Un hombre de 46 años falleció este domingo en un festejo de toro embolado en Godella (Valencia) al sufrir heridas graves en el cuello con el sistema de anclaje de las bolas de fuego del toro.

Miembros de la peña taurina "La cuna" expulsaron del recinto en dos ocasiones al hombre, al considerar que no se encontraba "en condiciones óptimas" para participar en el festejo. La citada peña organiza desde hace treinta años los festejos de los toros embolados de Godella y nunca había ocurrido un incidente de estas características.

Sin embargo, un período tan largo sin incidentes es una excepción en el mundo de los festejos populares taurinos, donde los heridos graves son habituales y los muertos una constante que se repite.

Entre los muertos en 2009 estaba un niño de diez años, arrollado por una vaquilla

El de Godella es el primer fallecimiento en un acto festivo relacionado con los toros en lo que va de año, pero no el único incidente. Este mismo domingo también resultaba herido de gravedad un hombre de 35 años, al recibir cinco cornadas durante un encierro celebrado en el municipio castellonense de La Vall d'Uixó, en el que un joven de 16 años también recibió una cornada.

El año pasado dejó un saldo de ocho muertos en festividades y celebraciones con toros. Entre ellos estaba un niño de diez años, que perdió la vida al ser arrollado por una vaquilla en un festejo taurino en Pinseque (Zaragoza).

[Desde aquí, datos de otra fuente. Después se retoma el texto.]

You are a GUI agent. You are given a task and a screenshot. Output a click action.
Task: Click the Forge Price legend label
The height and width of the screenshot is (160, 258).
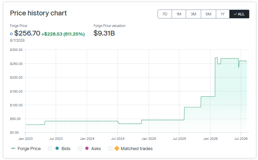29,148
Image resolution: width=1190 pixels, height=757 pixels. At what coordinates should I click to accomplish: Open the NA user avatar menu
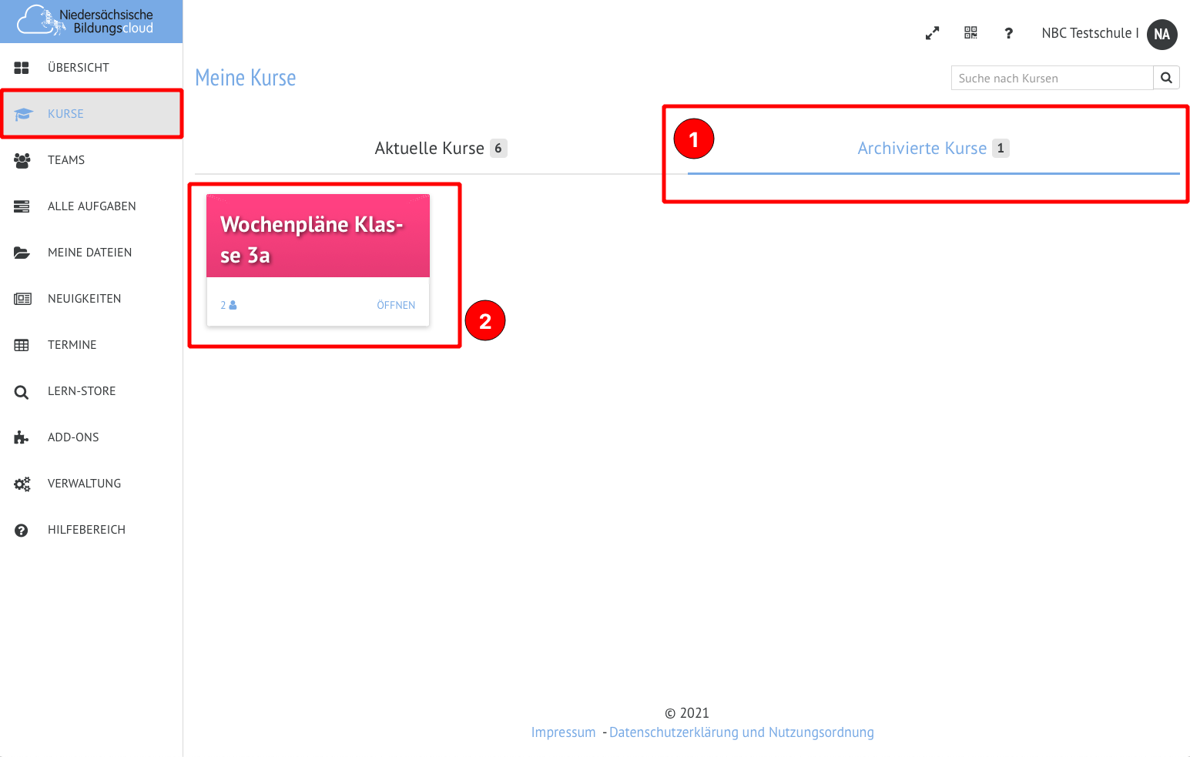pos(1162,34)
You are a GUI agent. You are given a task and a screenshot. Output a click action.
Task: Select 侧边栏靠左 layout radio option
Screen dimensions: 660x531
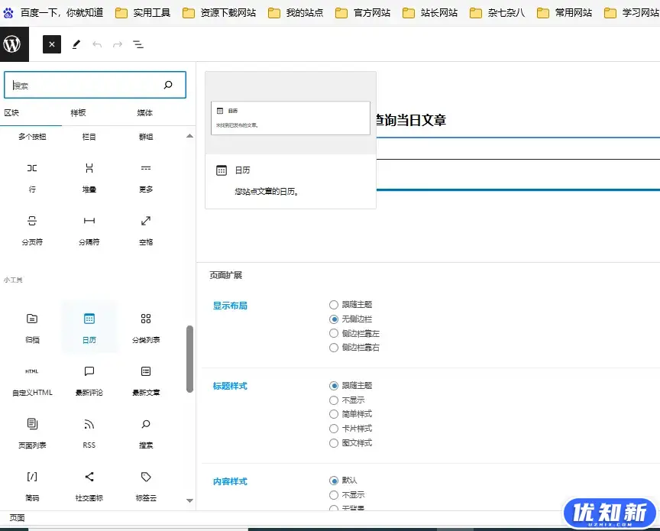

La muerte no suele discriminar por cuestiones de edad y el caso de los eventos taurinos populares no es una excepción. Sin embargo, los jóvenes, que participan en mayor número en este tipo de eventos, son a los que más golpea la tragedia, de los ocho muertos en 2009, seis tenían entre 16 y 35 años. En 2008, año en que murieron 4 personas en festejos taurinos, un hombre de 76 fue corneado por un toro hasta la muerte en Castellón.

En el festejo taurino por excelencia, los Sanfermines de Pamplona, han muerto 15 corredores, desde que se iniciara la tradición en 1922. El último de ellos fue también en 2009, un joven de 27 años que fue empitonado en el cuello durante el encierro.